James studied him. The kid held his eyes. A rogue of sorts, he decided. Not dangerous, just used to getting his way. He was handsome in a crooked sort of fashion, with a Texas twang. Loose . That’s how James would describe him. Not a planner. More of a go with the flow sort. And James was okay with that, in principle. He could be flexible when it came to staff. As long as they did what they were told. The kid needed discipline was all, and James would give it to him.
“Okay then, take your seat and get on with control. I want to be wheels-up in five. We’ve got a schedule to keep.”

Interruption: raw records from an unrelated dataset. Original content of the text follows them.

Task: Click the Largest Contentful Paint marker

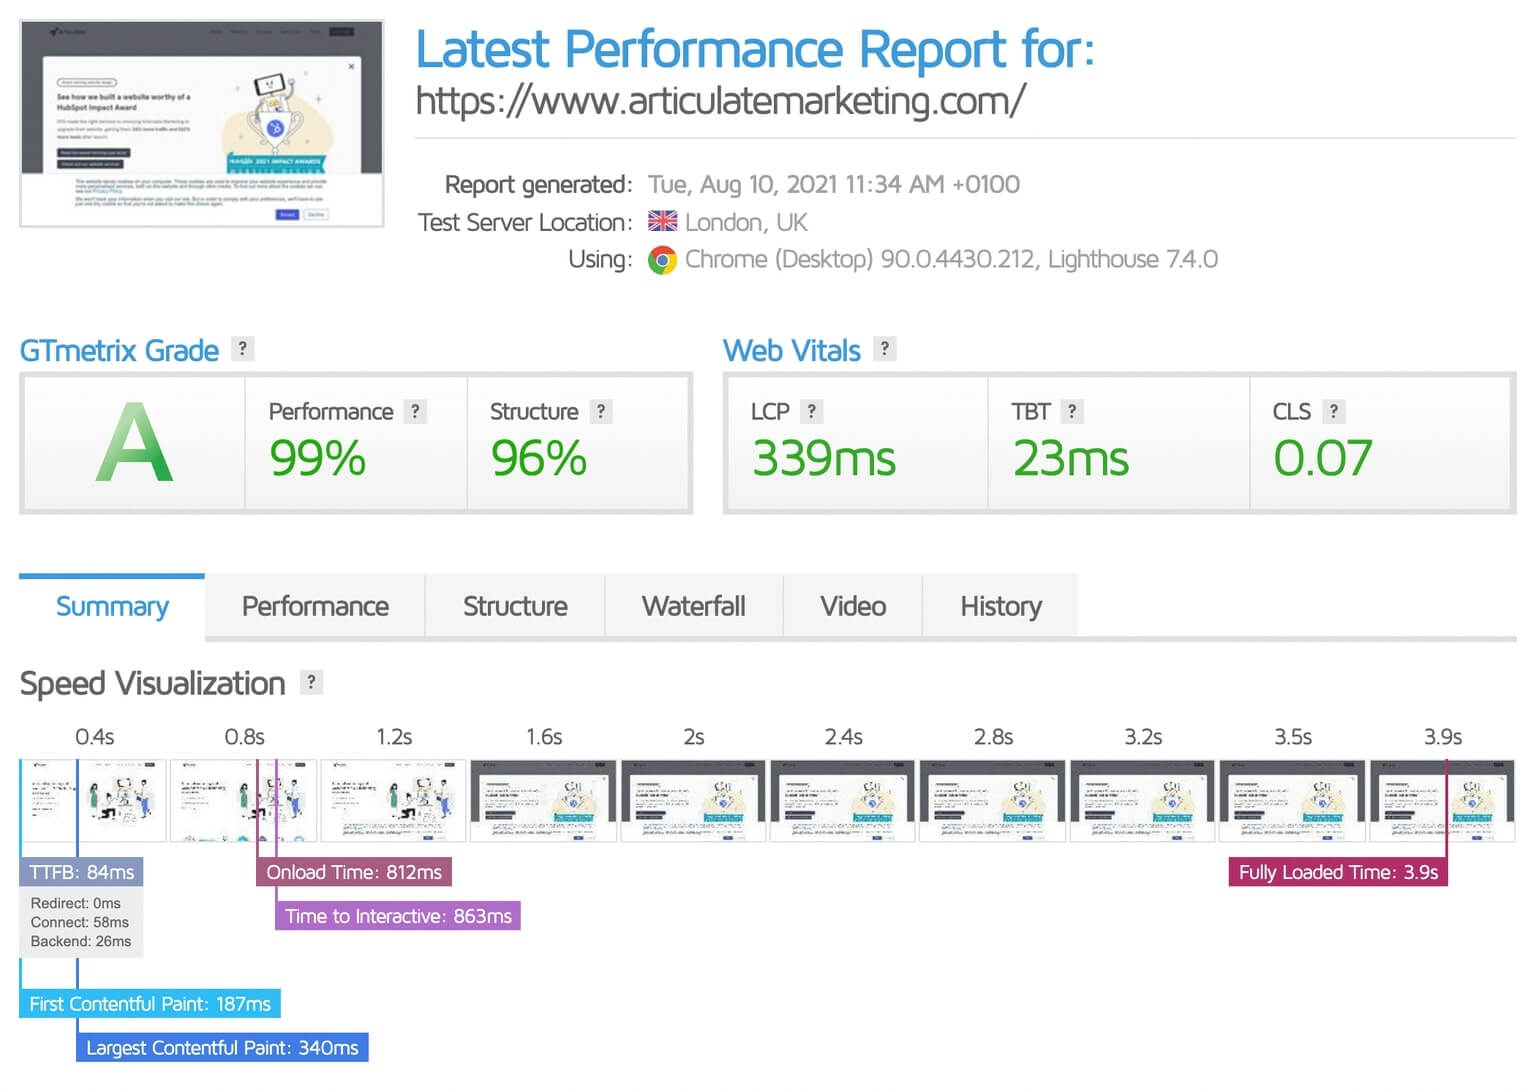Action: pyautogui.click(x=222, y=1048)
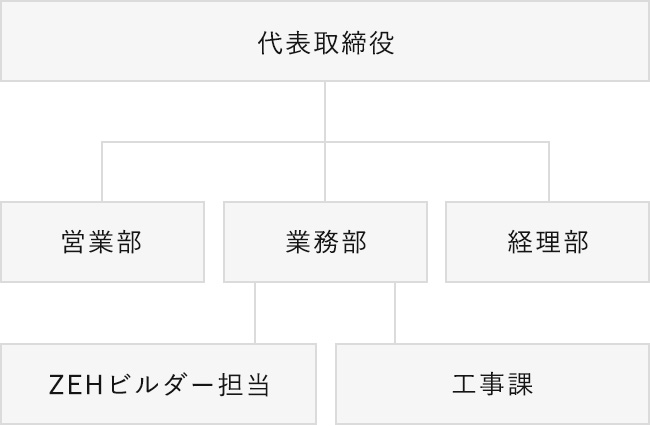Select the connector corner above 営業部
The image size is (650, 426).
(x=102, y=142)
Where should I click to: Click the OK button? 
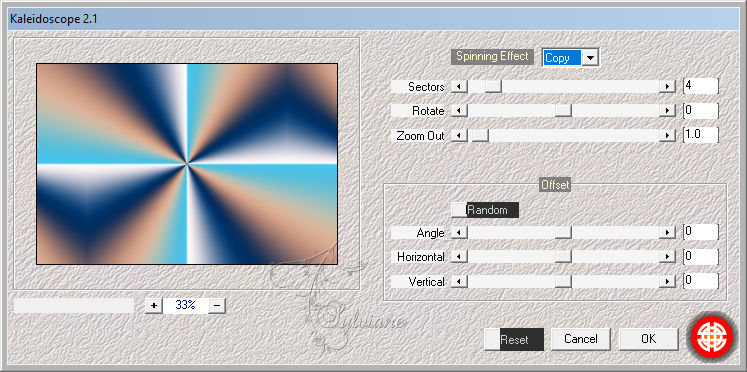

“Yessir,” said Charlie with an unreadable grin, and got to work.
And then the first passengers came aboard, the client and his family — plane shifting as they climbed the gangway — and James made himself available for conversation. He always liked to meet the souls he flew, to shake hands and put faces to names. It made the work more meaningful, especially when there were children. He was captain of this ship, after all, responsible for all lives. It didn’t feel like servitude. It felt like a privilege. Only in the modern world did people believe that they should be the ones receiving. But James was a giver. He didn’t know what to do when people tried to pamper him. If he caught a seat on a commercial flight, he always found himself getting up to help the flight attendants stow baggage or grabbing blankets for pregnant passengers. Someone had once said to him, It’s hard to be sad when you’re being useful . And he liked that idea. That service to others brought happiness. It was self-involvement that led to depression, to spiraling questions about the meaning of things. This had always been his mother’s problem. She thought too much of herself, and not enough of others.